Change "Expand" to "Open" in the items from the line containing "The image size is (1024, 464)." through the end, and give back only those lines with everything else unchanged. Leave the pictures out of your answer.

═════ ENTRIES PROVIDED ═════

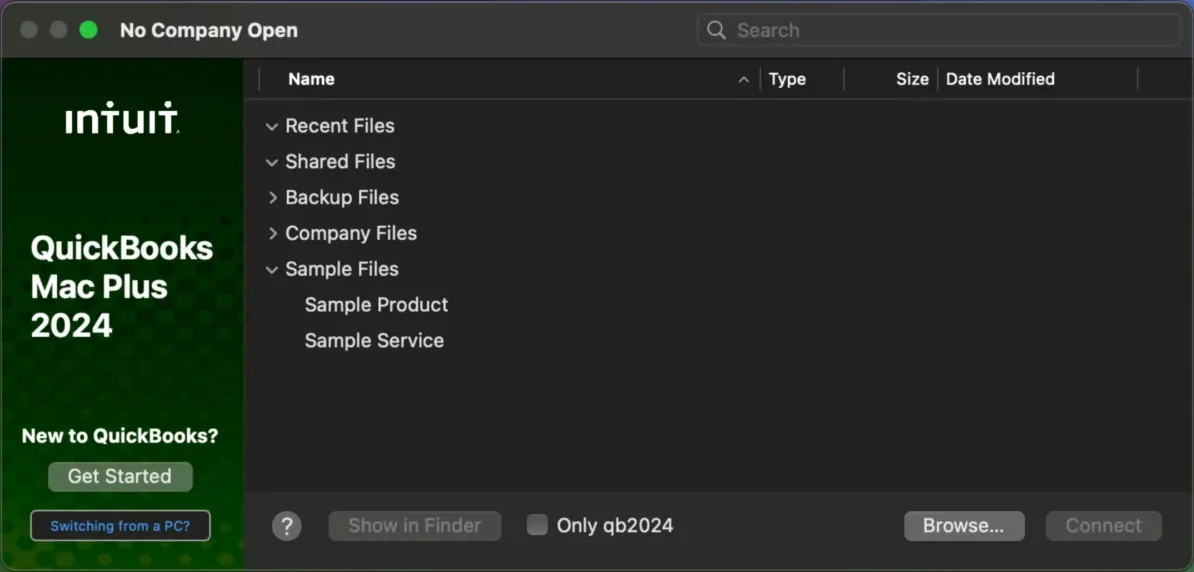Collapse the Sample Files section
The height and width of the screenshot is (572, 1194).
coord(272,270)
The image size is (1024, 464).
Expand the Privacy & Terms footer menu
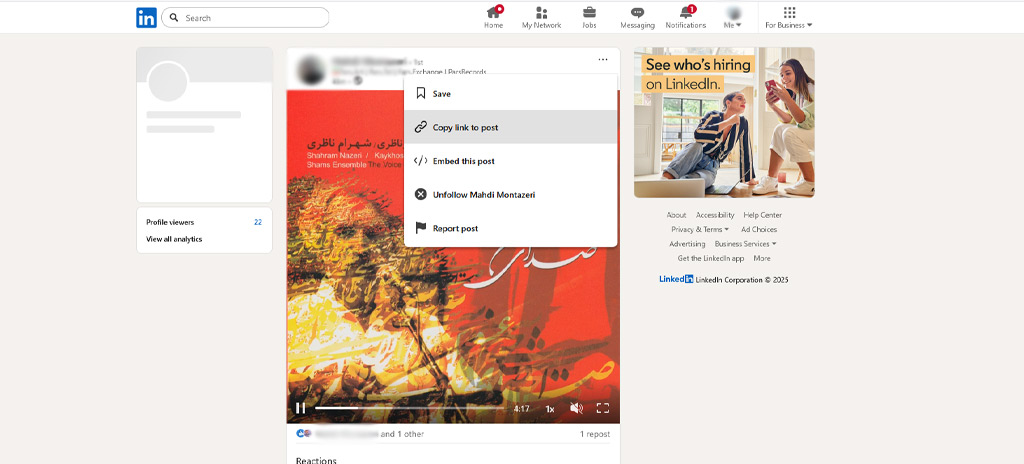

═════

* [THE OUTPUT]
The image size is (1024, 464).
Open the Privacy & Terms footer menu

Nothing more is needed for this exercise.